> What to produce
Write the records out once more, exactly as they are given.
╭──
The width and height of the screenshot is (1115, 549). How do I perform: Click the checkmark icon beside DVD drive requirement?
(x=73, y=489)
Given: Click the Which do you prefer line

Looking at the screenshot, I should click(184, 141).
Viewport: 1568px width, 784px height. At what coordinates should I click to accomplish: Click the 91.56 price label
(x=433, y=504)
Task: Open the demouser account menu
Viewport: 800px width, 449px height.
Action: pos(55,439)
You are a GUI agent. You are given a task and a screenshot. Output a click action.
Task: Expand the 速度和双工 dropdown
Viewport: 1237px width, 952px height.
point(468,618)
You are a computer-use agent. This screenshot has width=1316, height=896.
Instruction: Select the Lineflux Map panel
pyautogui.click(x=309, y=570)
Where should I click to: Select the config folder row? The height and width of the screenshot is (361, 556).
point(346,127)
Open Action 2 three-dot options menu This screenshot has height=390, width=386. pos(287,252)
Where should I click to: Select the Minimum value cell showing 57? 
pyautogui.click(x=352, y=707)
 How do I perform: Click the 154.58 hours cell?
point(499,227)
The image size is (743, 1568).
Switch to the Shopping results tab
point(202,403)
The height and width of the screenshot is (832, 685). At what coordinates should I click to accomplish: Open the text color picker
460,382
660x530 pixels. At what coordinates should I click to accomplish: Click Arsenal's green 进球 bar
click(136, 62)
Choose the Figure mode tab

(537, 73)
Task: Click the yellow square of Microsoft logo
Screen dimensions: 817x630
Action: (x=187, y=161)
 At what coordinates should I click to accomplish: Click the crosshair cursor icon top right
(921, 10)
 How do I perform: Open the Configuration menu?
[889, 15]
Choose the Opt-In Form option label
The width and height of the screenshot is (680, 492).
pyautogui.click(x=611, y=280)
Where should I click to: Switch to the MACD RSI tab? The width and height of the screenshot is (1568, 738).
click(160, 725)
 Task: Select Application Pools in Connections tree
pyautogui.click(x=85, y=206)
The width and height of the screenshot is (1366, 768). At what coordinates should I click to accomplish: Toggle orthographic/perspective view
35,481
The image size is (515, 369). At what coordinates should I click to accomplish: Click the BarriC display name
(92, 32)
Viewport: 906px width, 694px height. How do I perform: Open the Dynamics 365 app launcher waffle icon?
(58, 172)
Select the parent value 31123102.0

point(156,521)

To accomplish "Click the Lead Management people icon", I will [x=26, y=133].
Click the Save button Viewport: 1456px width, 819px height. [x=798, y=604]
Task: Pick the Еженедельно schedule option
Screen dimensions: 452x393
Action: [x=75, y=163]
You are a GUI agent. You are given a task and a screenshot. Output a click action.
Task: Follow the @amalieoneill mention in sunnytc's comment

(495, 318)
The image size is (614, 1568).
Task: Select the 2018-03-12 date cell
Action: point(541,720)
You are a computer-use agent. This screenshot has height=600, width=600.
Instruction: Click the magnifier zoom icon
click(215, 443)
╰──
> Answer
The width and height of the screenshot is (1115, 549). How do I perform: Click the checkmark icon beside DVD drive requirement?
(x=73, y=489)
Given: Click the Which do you prefer line

Looking at the screenshot, I should click(184, 141).
Viewport: 1568px width, 784px height. At what coordinates should I click to accomplish: Click the 91.56 price label
(x=433, y=504)
Task: Open the demouser account menu
Viewport: 800px width, 449px height.
Action: pos(55,439)
You are a GUI agent. You are given a task and a screenshot. Output a click action.
Task: Expand the 速度和双工 dropdown
Viewport: 1237px width, 952px height.
point(468,618)
You are a computer-use agent. This screenshot has width=1316, height=896.
Instruction: Select the Lineflux Map panel
pyautogui.click(x=309, y=570)
Where should I click to: Select the config folder row? The height and width of the screenshot is (361, 556).
point(346,127)
Open Action 2 three-dot options menu This screenshot has height=390, width=386. pos(287,252)
Where should I click to: Select the Minimum value cell showing 57? 
pyautogui.click(x=352, y=707)
 How do I perform: Click the 154.58 hours cell?
point(499,227)
The image size is (743, 1568).
Switch to the Shopping results tab
point(202,403)
The height and width of the screenshot is (832, 685). At what coordinates should I click to accomplish: Open the text color picker
460,382
660x530 pixels. At what coordinates should I click to accomplish: Click Arsenal's green 进球 bar
click(136, 62)
Choose the Figure mode tab

(537, 73)
Task: Click the yellow square of Microsoft logo
Screen dimensions: 817x630
Action: (x=187, y=161)
 At what coordinates should I click to accomplish: Click the crosshair cursor icon top right
(921, 10)
 How do I perform: Open the Configuration menu?
[889, 15]
Choose the Opt-In Form option label
The width and height of the screenshot is (680, 492).
pyautogui.click(x=611, y=280)
Where should I click to: Switch to the MACD RSI tab? The width and height of the screenshot is (1568, 738).
click(160, 725)
 Task: Select Application Pools in Connections tree
pyautogui.click(x=85, y=206)
The width and height of the screenshot is (1366, 768). At what coordinates should I click to accomplish: Toggle orthographic/perspective view
35,481
The image size is (515, 369). At what coordinates should I click to accomplish: Click the BarriC display name
(92, 32)
Viewport: 906px width, 694px height. How do I perform: Open the Dynamics 365 app launcher waffle icon?
(58, 172)
Select the parent value 31123102.0

point(156,521)

To accomplish "Click the Lead Management people icon", I will [x=26, y=133].
Click the Save button Viewport: 1456px width, 819px height. [x=798, y=604]
Task: Pick the Еженедельно schedule option
Screen dimensions: 452x393
Action: [x=75, y=163]
You are a GUI agent. You are given a task and a screenshot. Output a click action.
Task: Follow the @amalieoneill mention in sunnytc's comment

(495, 318)
The image size is (614, 1568).
Task: Select the 2018-03-12 date cell
Action: point(541,720)
You are a computer-use agent. This screenshot has height=600, width=600.
Instruction: Click the magnifier zoom icon
click(215, 443)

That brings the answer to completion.